High speed signals must have the correct series termination in order to avoid signal integrity problems. Assuming that the PCB designer has made a reasonable attempt to get the series termination resistors right, the most common problems I come across is due to poorly designed front USB cable assemblies and front panel PCBs in PC cases. The case's internal USB cables should be shielded and contain twisted pair wires of the correct specification for USB 3 SS. The front panel PCB should also be well grounded and shielded.

The USB front PCB should be at least a 3 layer board with a ground plane (for GHz high frequency noise suppression), and should contain noise suppression, smoothing and decoupling capacitors. The PCB needs to suppress the wide spectrum of noise that may be injected by RFI or by any other USB devices that are connected into the other front USB ports.

I have also found brand new notebooks (e.g. an Acer Aspire R3-131T)  that have shown data problems when booting from it's USB 3 port using a high speed USB 3 flash drive (the USB drives gave me no problems on any other device). When I connected it to a problem notebook via a USB 2 cable, the problem went away. I could even get I/O errors from USB 3 devices connected to that same USB port when testing under Windows. The new notebook was returned - as far as I could tell, it had a design fault!

Voltages

Another common problem is that either the internal or external USB cables can cause a voltage drop due to the resistance of the internal wires used. USB devices may not work as well if they are running at too low a voltage.

You can buy cheap USB cables, but they may not be suitable for charging your devices or running Super Speed USB devices (or USB hubs) which require larger currents (500mA+ say). A YouTube video shows how much different brands of USB cables can vary and obviously, the shorter the USB cable, the better!


A good USB tester is useful to measure voltage - e.g. the UM34C by Ruideng (#Amazon ad). PDF for UM34C here.

Ground\Earth

As well as a good 5V supply, the device also needs a good ground and 0V connection. Some PC front panel PCBs fall down in this area. The USB metal shield is often not connected to I/O ground and this can cause EMI problems.

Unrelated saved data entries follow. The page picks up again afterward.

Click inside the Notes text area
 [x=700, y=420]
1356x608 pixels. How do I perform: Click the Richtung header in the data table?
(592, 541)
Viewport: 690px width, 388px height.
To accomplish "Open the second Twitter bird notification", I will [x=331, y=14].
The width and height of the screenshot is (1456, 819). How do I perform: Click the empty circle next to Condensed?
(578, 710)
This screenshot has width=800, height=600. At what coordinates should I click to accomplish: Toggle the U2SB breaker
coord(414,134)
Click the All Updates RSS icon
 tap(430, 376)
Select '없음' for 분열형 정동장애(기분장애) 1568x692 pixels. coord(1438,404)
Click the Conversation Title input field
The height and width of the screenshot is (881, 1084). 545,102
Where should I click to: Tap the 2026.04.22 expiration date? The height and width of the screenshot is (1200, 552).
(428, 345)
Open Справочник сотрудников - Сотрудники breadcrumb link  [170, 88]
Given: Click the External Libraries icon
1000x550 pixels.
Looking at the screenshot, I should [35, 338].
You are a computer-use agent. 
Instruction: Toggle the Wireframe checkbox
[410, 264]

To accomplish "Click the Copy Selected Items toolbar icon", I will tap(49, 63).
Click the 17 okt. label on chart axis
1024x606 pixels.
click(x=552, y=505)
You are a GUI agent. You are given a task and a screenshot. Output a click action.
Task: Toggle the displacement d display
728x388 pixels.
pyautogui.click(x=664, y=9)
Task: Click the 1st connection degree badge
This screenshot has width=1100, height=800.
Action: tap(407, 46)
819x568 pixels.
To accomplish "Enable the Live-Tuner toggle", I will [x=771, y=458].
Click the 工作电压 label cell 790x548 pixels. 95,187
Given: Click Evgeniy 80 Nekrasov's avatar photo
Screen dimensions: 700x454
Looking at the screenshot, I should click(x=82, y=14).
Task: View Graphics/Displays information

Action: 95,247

Check the connectivity using a good Ohm meter and measure the resistance between the metal shield to the chassis as well as the 0V rail and the 5V rail on the USB port itself.

Braiding/shielding/twisted pair

USB Cables must contain a braided outer shield. USB 3 Cables must contain a power pair, a UTP D+/D- twisted data-pair and two shielded SuperSpeed (SS) data pairs. Note that even for USB 2, the D+/D- green\white unshielded pair should be twisted inside the cable.

Good quality USB 3 cables should have shielded twisted-pair wires inside.

It is easy for some manufacturers to skimp on this when making USB 3 cables, but due to the high frequencies involved, good-quality cables are essential. Note that just because a USB 3 cable has a nylon cloth outer braiding, it does not necessarily mean that the connectors, internal metal braiding and wires are of good quality!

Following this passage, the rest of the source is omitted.